The performances Ko Shibasaki and Riho Yoshioka stand out in XXXholic. Through the cadence of their speech and the measured way of their body-movements, both actresses breathe a mysteriousness into her character that is both elegant and seductive. Yet, this seductiveness is not merely a decorative element, but, in Yuko Ichibara’s case, a sign that what she enjoys is not the granting of wishes, but receiving what she considers equal pay and, in the case of Jorogumo, the sign that she lusts after his eyes.
The sudden moments of cute innocence and the more manga-like interactions, on the other hand, do not fit the fleeting dream-like fantasy world that well. While Tina Tamashiro is a decent actress, the cuteness she puts on display in the first half of the narrative is quite off-putting. The more manga-like interactions, for that matter, disturb the fleeting flow of the narrative rather than enhancing it.
Given the dreamy-like atmosphere, it is not surprising that Ninagawa relies heavily on musical accompaniment to give her narrative an emotional rhythm. Moreover, the most impressive moments within the narrative are those moments that receive their power both from Ninagawa’s visual flair and Keiichirō Shibuya’s beautiful music.
XXXholic is an exquisite visual experience that is sadly held back by its unfitting manga-like moments. Ninagawa, once again, proves her aesthetic sensibilities and shows off her skill to compose an engaging visual feast for the spectator’s eye to consume. Yet, the demand to remain to a certain extent true to the tone of the manga hurts the screenplay and damages some of the performances. In the end, we are given a visual and emotionally powerful film that is riddled with false narrative tones and fleeting surges of sourness.

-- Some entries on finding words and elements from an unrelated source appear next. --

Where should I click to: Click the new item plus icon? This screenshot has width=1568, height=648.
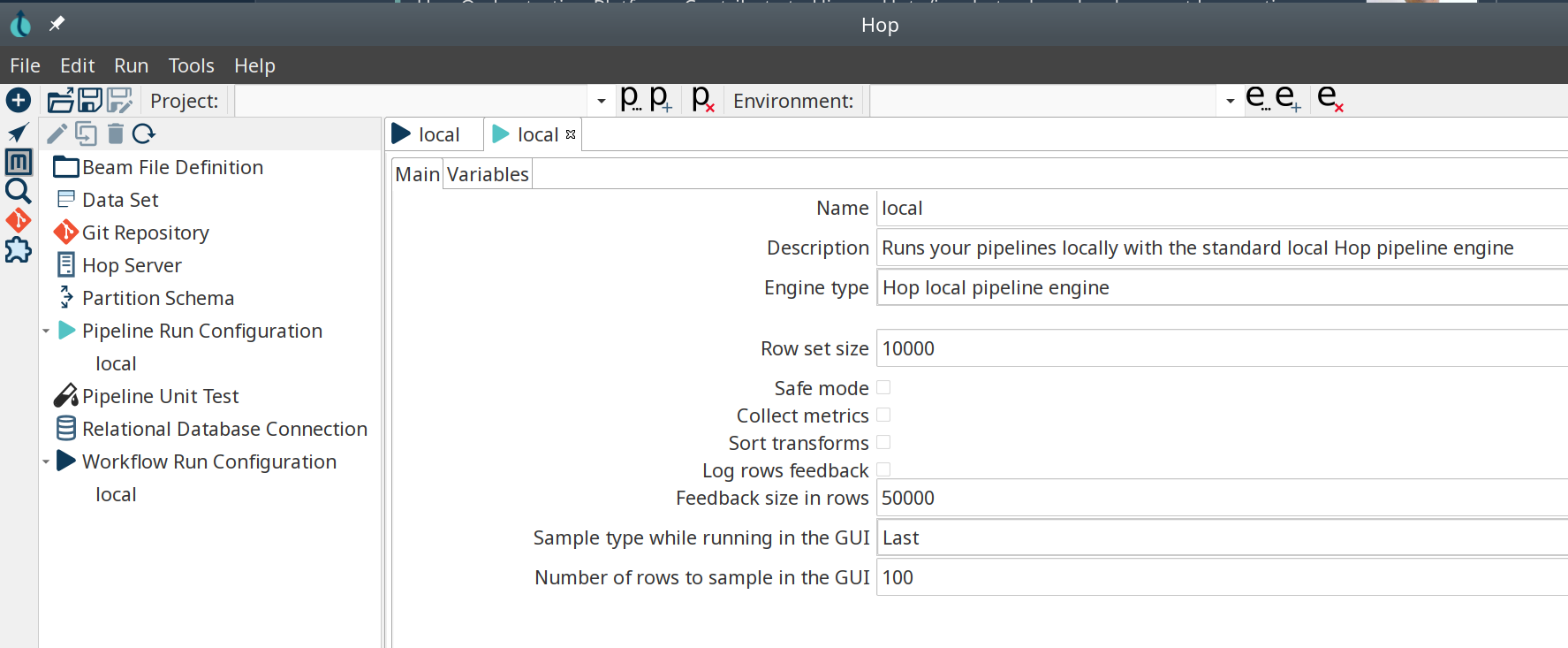(18, 101)
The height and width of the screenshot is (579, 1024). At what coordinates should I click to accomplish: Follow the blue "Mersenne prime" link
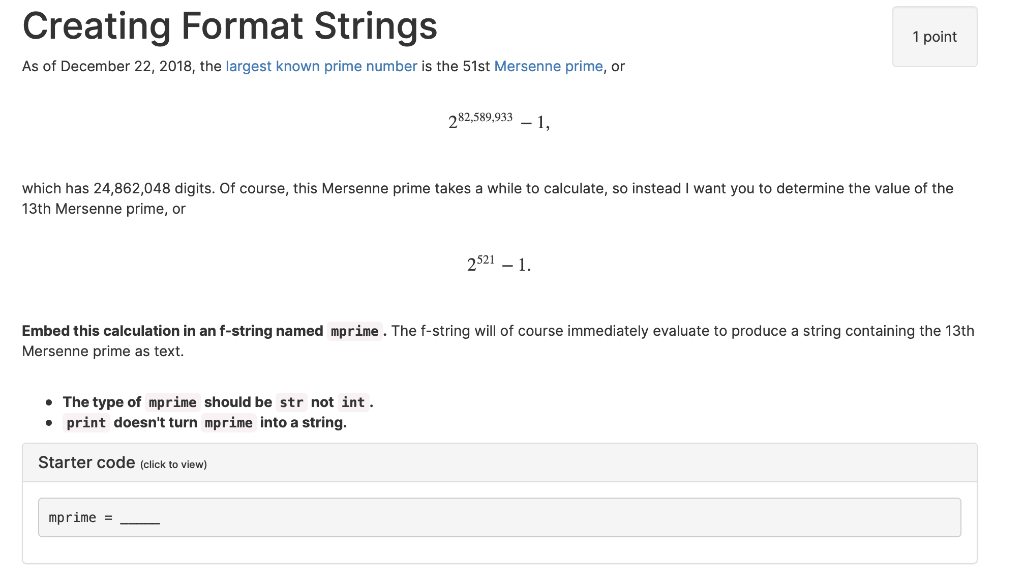pyautogui.click(x=548, y=66)
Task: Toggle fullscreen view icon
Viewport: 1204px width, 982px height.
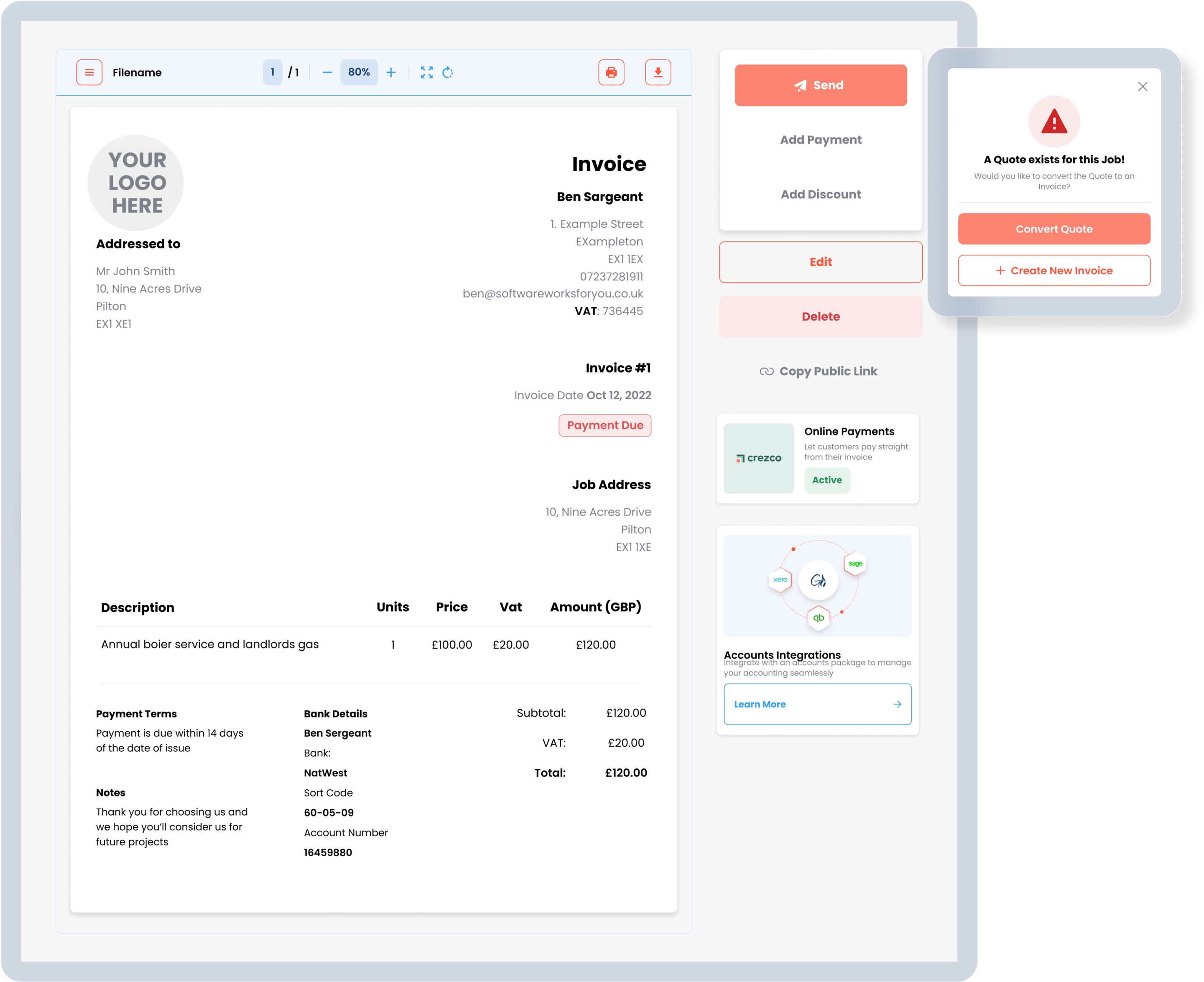Action: point(426,72)
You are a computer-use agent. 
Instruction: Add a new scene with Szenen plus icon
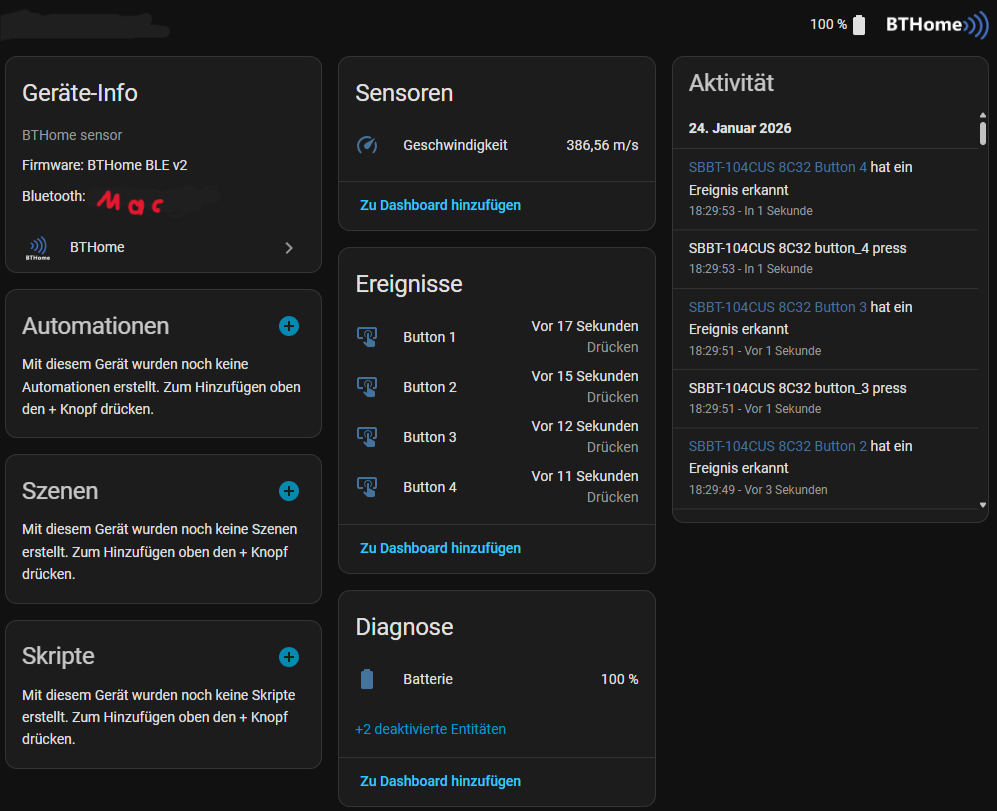289,491
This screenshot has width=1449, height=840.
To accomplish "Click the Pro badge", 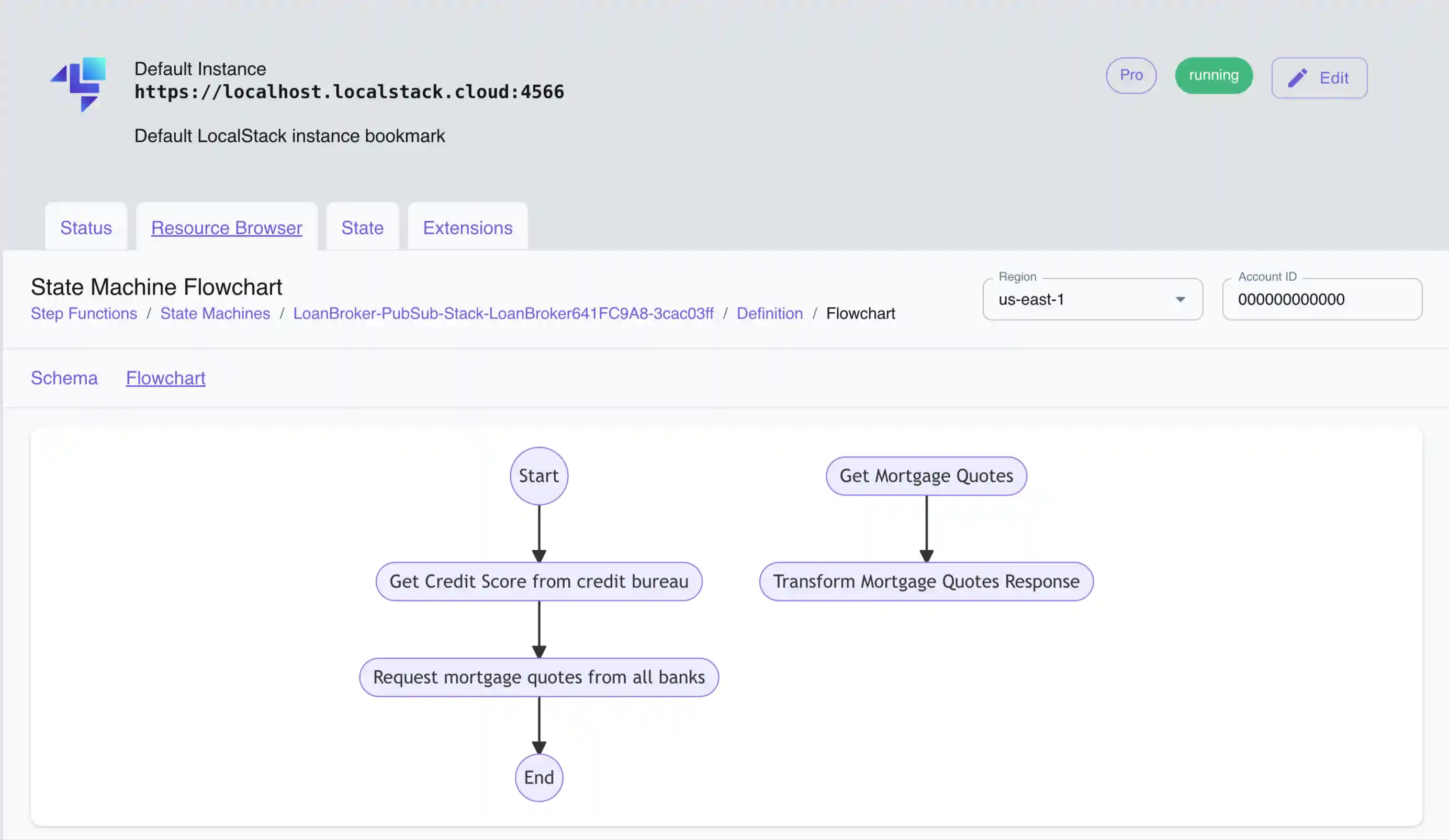I will pyautogui.click(x=1130, y=75).
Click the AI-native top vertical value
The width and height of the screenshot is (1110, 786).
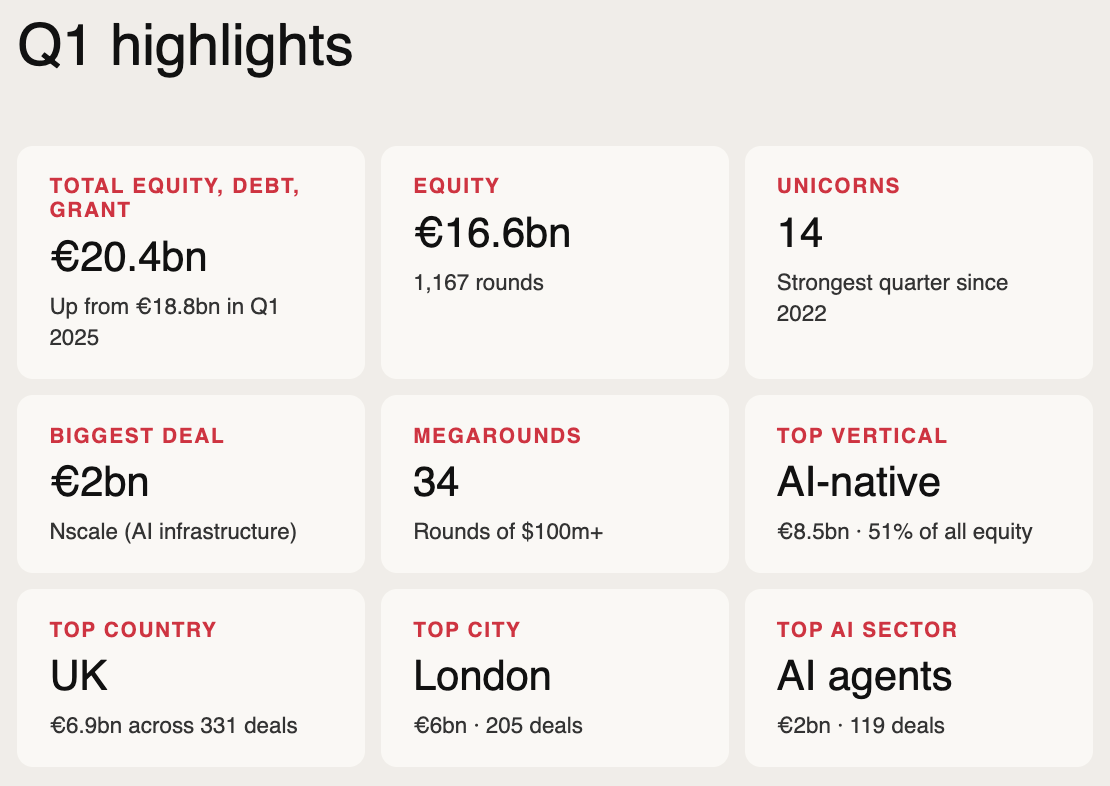coord(858,483)
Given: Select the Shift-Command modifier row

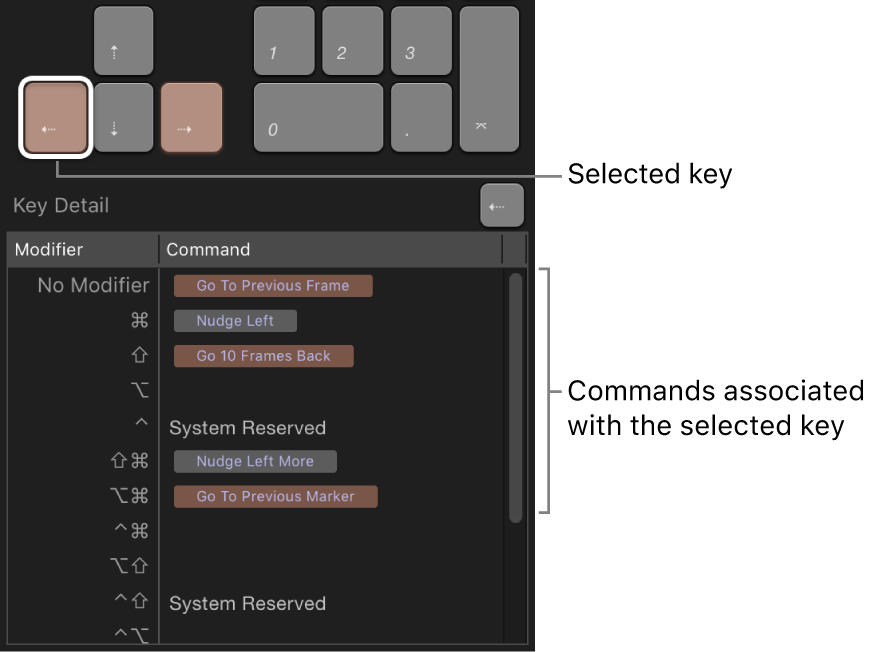Looking at the screenshot, I should 135,461.
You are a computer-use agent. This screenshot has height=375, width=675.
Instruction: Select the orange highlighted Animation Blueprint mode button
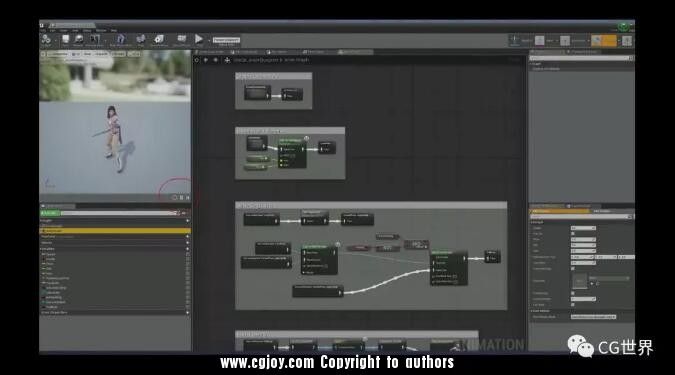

Narra-note 1: XXXHolic does not attempt to solve the ungraspable nature of fate. As the ultimate destiny of fate remains hidden, any supposed change to our fate might be determined by fate itself. In other words, even if we feel that we make a subjective choice, this choice is already determined by the Other – to be understood as society and one’s unconscious.
Narra-note 2: It is by making the other envious that she attains her pleasure and can feel desirable. Yet, to indulge in such pleasure, she exploits the signifier to create the signified that the other can desire.
Narra-note 3: As the ring starts hurting her as she accumulates lies, she eventually takes it off. Yet, rather than being relieved of the pain, the explosion of lies comes to attack her like verbal hallucinations.